Exactly the lines from the one containing "Instruction: Expand the" through the end of the listing must make up the answer, with no pictures included.
::::
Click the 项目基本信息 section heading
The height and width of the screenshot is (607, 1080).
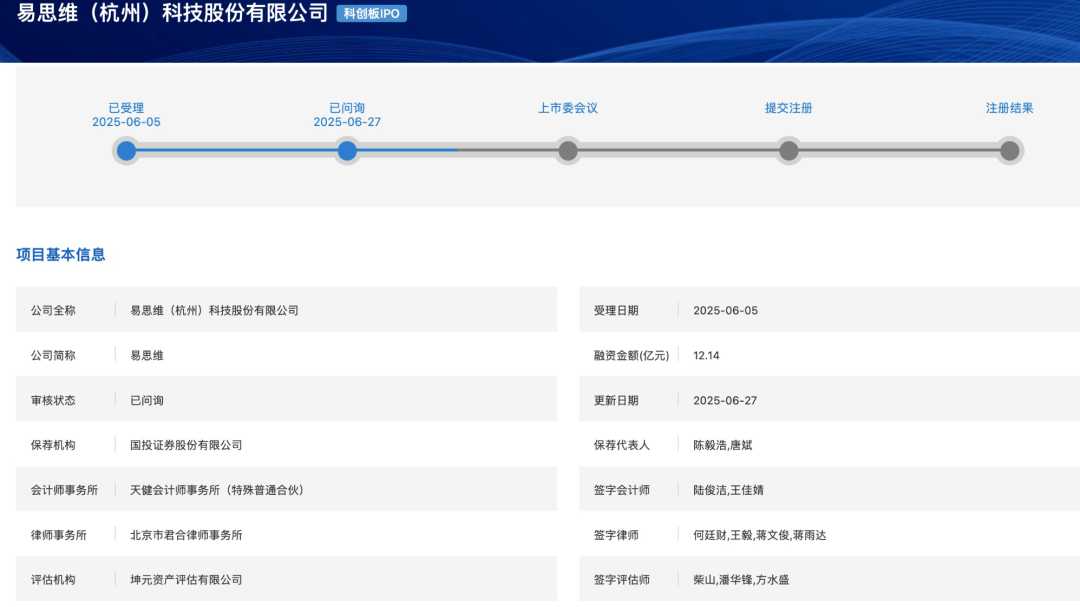pos(61,255)
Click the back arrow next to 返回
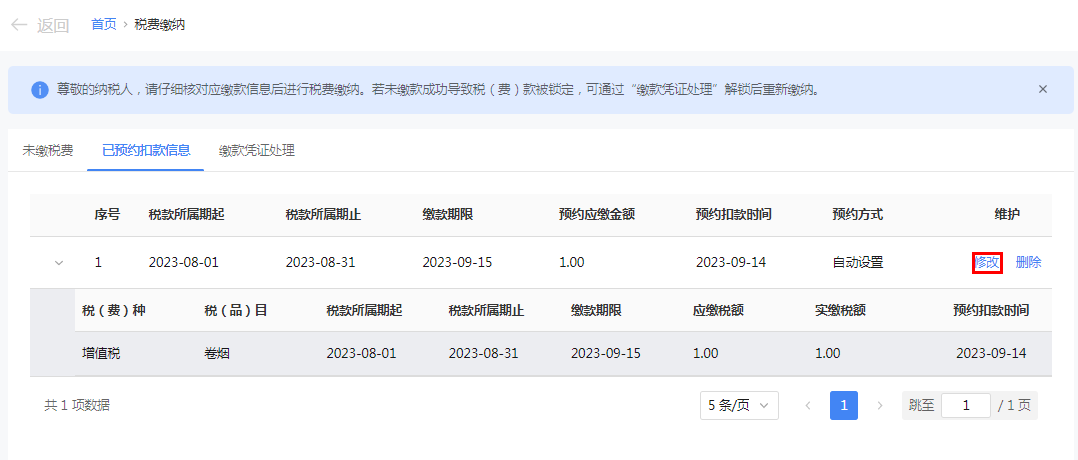 point(18,25)
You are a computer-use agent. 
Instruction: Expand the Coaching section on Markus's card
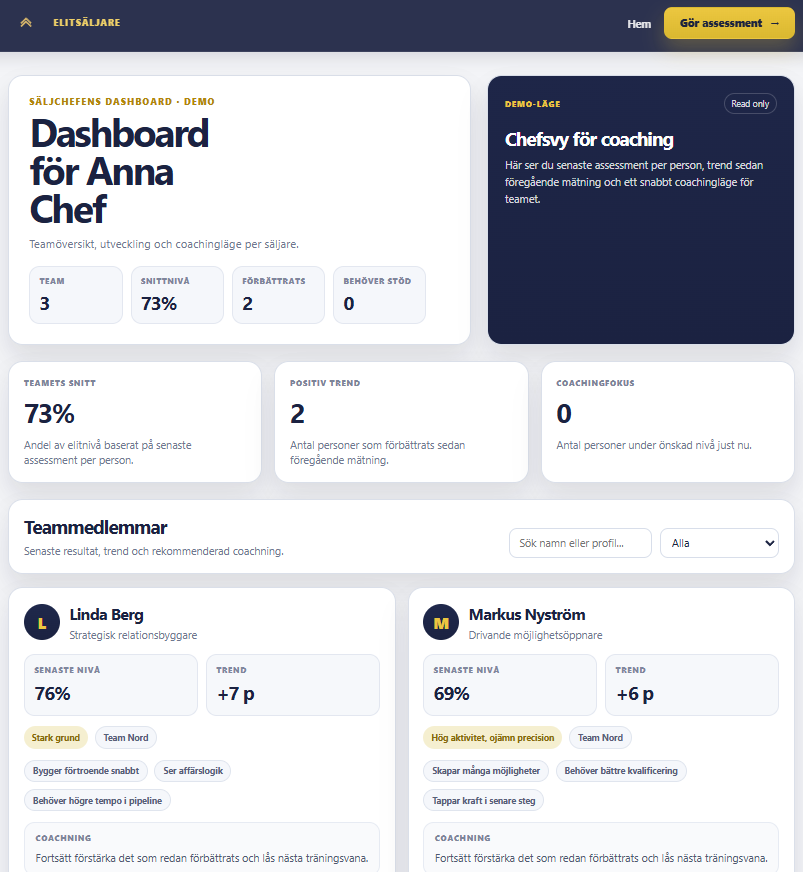(601, 847)
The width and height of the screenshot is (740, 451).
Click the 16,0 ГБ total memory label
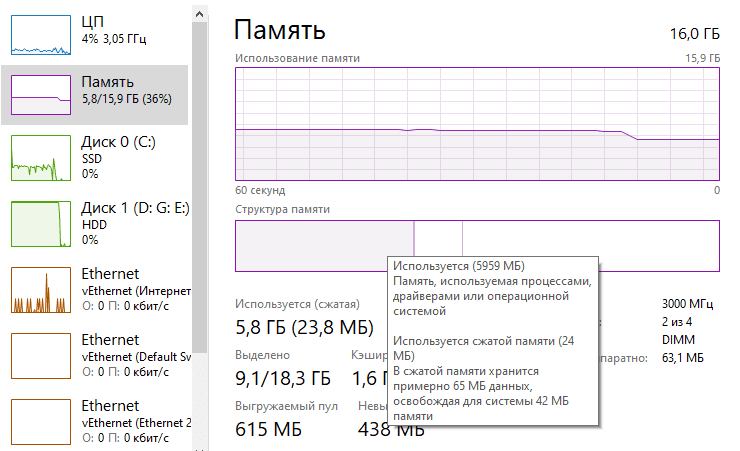(x=694, y=34)
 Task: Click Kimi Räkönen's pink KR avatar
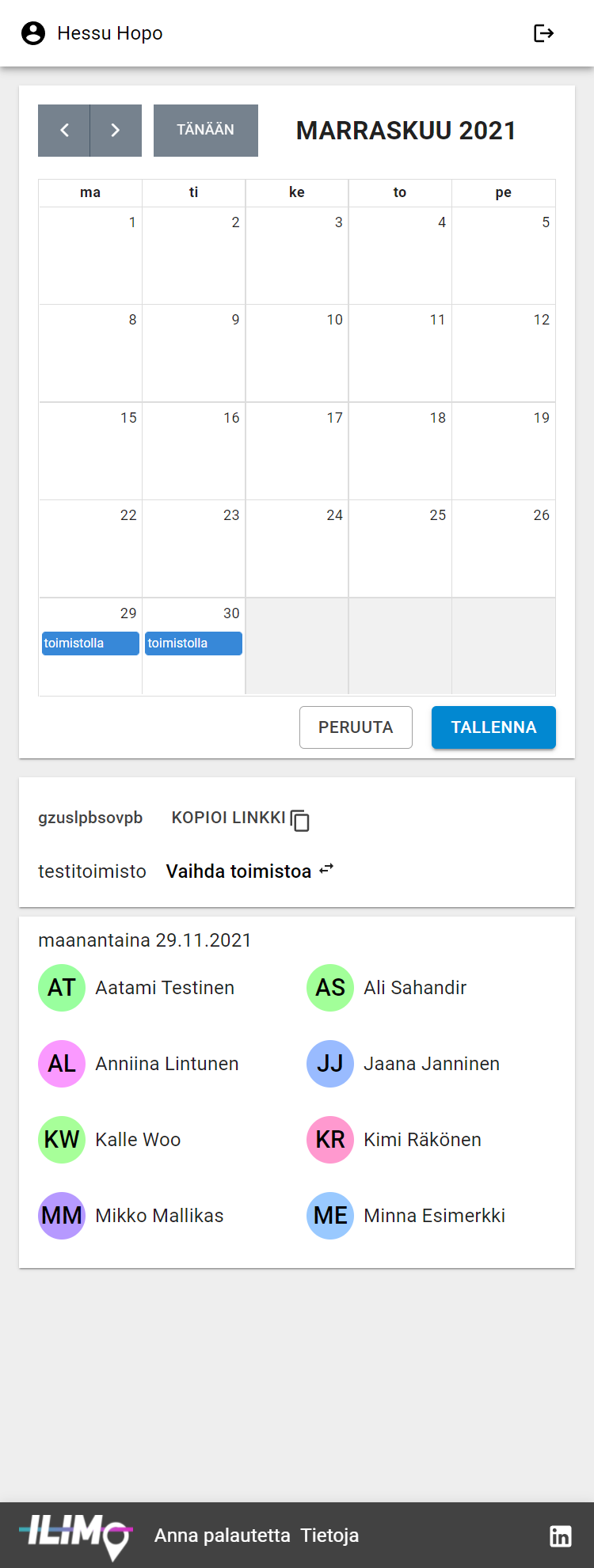[x=330, y=1140]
::::
| SOLUTION TO THE PROBLEM |
Instruction: Expand the Coaching section on Markus's card
(601, 847)
The width and height of the screenshot is (740, 451).
Click the 16,0 ГБ total memory label
(x=694, y=34)
 Task: Click Kimi Räkönen's pink KR avatar
[x=330, y=1140]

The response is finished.